To have a good *Test of Hypothesis,* there must a design to minimise these errors of decision. A sure way of doing this is to increase our sample size, since the larger the *Sample Size,* the less the possible errors. Some of the several kinds of *Inferential Tests* often employed in the analyses of data include: –

(a) T-Test

(b) Analysis of Variance Cc) Chi-Square

(d) Correlation and Regression Analyses

*T-Test*

This is normally used to compare the *Means* of two groups of data; which means that the data being compared should be quantitative. These two groups of data may be for two independent samples or may be for the same sample with the data collected at two different periods {i.e. paired samples}. If, based on the observed p-value, it is decided that the two groups are different, then, one should be able to state which group has the larger *Mean.*

*Analysis of Variance*

This *Test,* commonly referred to as *ANOVA,* is normally used to examine the effects of qualitative independent variables on a quantitative dependent variable. The *One-way ANOVA* is its simplest form and is used for comparing the *Means* for several groups. If, in the end, the *Null Hypothesis* is *Accepted,* it indicates that the *Means* for all the groups are the same. On the other hand, a *Rejected Null Hypothesis* indicates that not all the *Means* are the same even as it does not mean that they are all different. To ascertain which pairs of means are different, it becomes necessary to conduct a multiple comparison test.

*Chi-Square*

This kind of *Test* is often used to determine the existence of a relationship between two qualitative variables. Before applying the *Test* at all, a *Contingency Table* {Cross-tabulation} is usually formed to study the patterns of frequencies in the *Table.* If, at the end, the *Null Hypothesis* is *Rejected,* it means that there is a relationship between the two variables. It is after this that measures are used to determine the strength of the relationship

*Correlation and Regression Analyses*

These are used to study existing relationship among quantitative variables; and especially that between two quantitative variables. In particular, *Correlation Analysis* measures the strength of the relationship between the two variables, while the *Repression Analysis* develops an equation that enables one to predict the value of the *Dependent Variable* for different values of the *Independent Variable.*

These two methods are commonly used either as *Descriptive* or *Inferential* procedures. As a *Descriptive* procedure, a *Correlation Coefficient* is calculated to determine the strength of relationship between two variables. As an *Inferential* procedure, *Correlation Analysis* determines whether the observed correlation between the variables as determined from the sample can be generalized on the population.

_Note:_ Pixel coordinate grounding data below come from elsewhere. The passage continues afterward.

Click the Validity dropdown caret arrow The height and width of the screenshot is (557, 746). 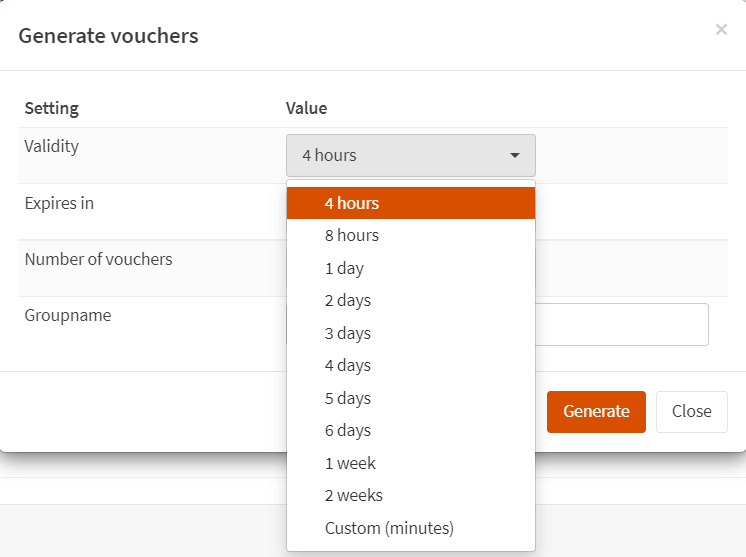tap(515, 156)
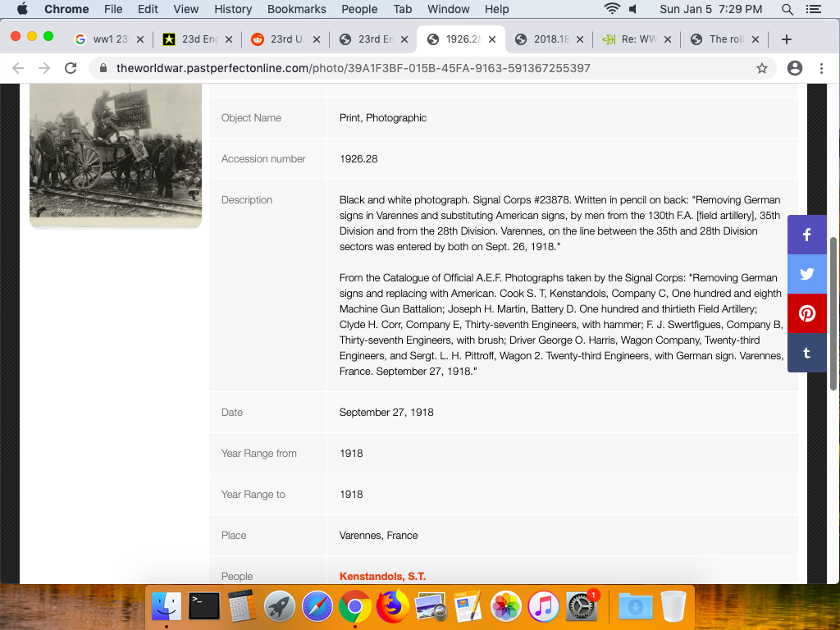
Task: Open the Bookmarks menu in menu bar
Action: tap(296, 9)
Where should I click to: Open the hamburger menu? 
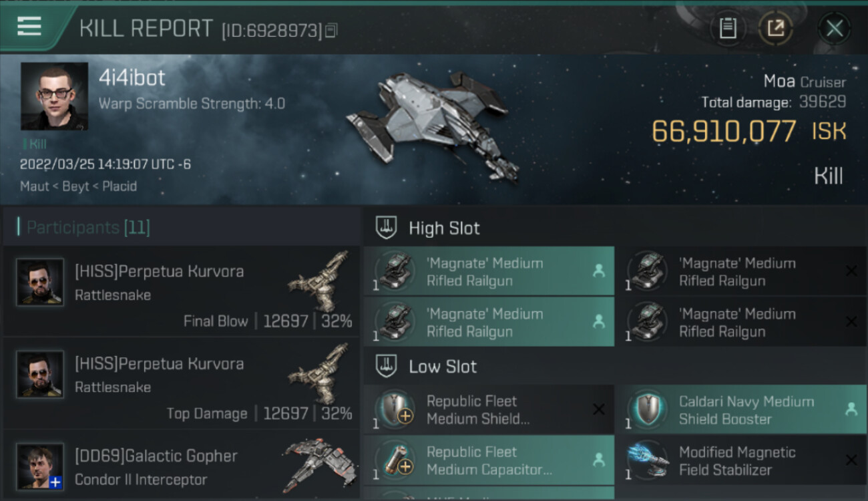(x=29, y=26)
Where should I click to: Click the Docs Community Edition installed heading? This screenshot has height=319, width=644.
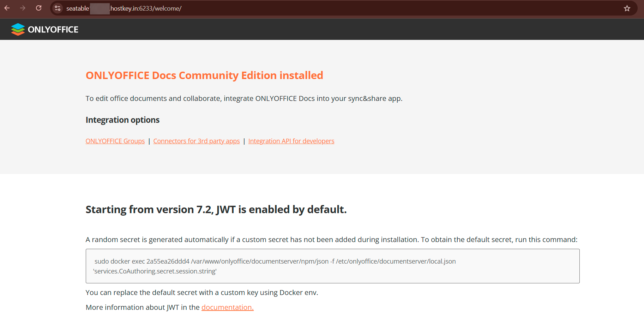204,76
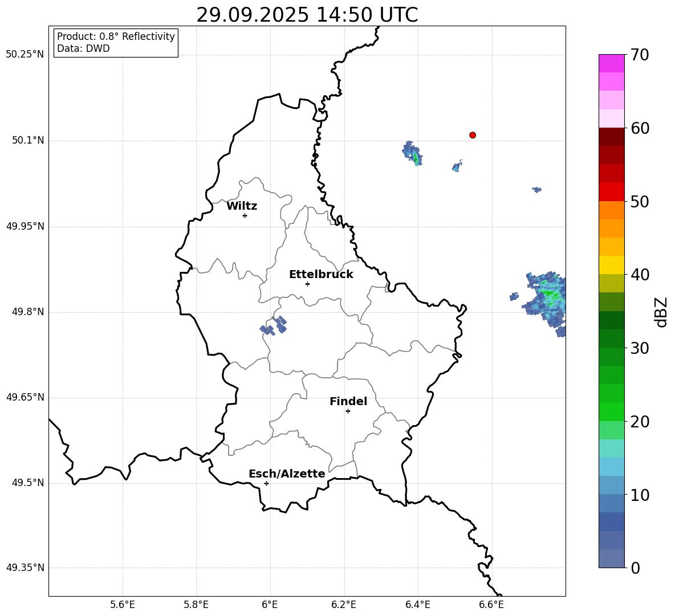Click the Wiltz town label
This screenshot has height=616, width=675.
242,206
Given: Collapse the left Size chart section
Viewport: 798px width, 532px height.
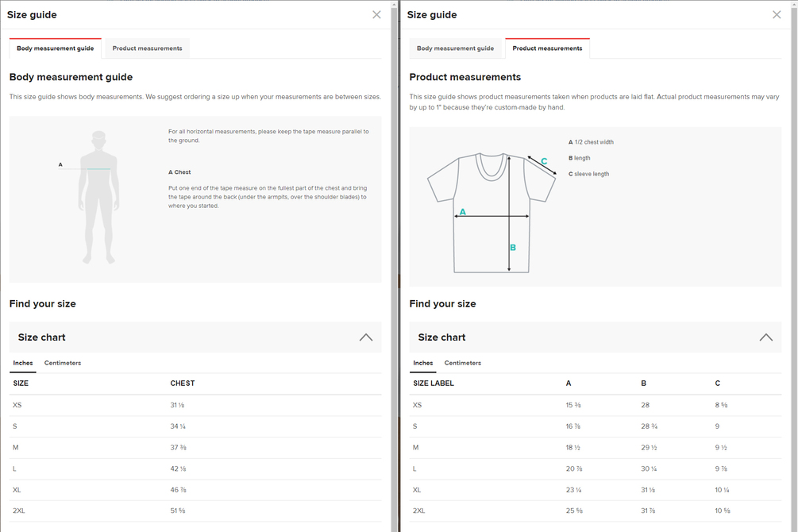Looking at the screenshot, I should pyautogui.click(x=365, y=337).
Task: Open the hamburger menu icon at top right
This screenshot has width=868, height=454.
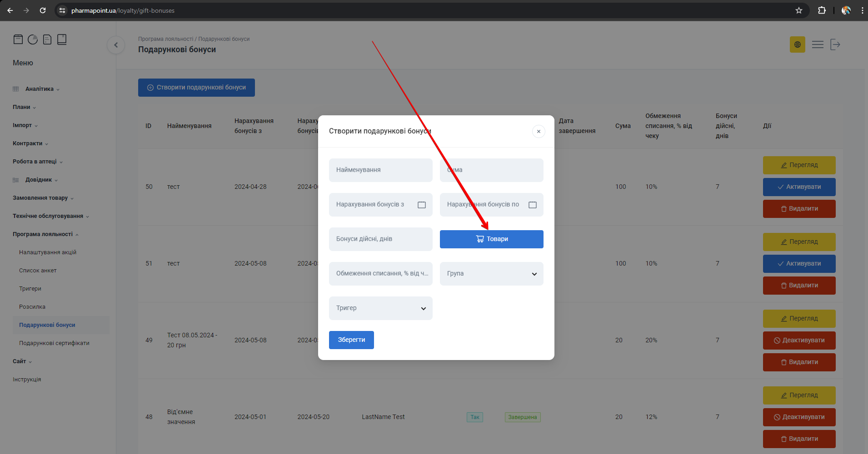Action: click(x=818, y=44)
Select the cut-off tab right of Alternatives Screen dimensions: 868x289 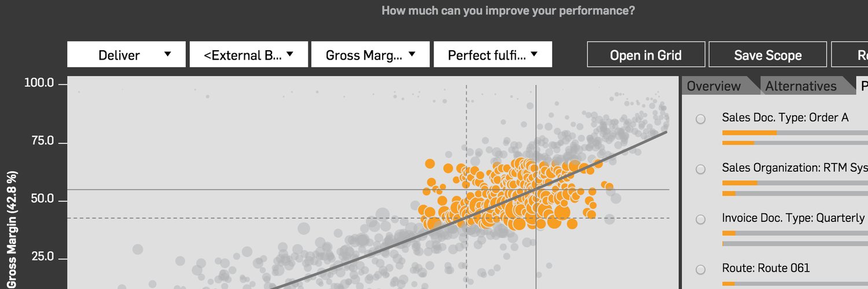click(x=862, y=86)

The procedure requires that the *p- value* is calculated and used to *Accept* or *Reject* the *Null Hypothesis.* If the *Null Hypothesis* is accepted {i.e. there is no correlation between the two variables in the population}, there is no need to obtain a *Regression Equation,* as it cannot be used to predict the value of the dependent variable.

**REFERENCE**

Sulaiman, S. N. {1997} Statistics & Analytical Methods for Researchers. Kaduna. NDA Computer Centre.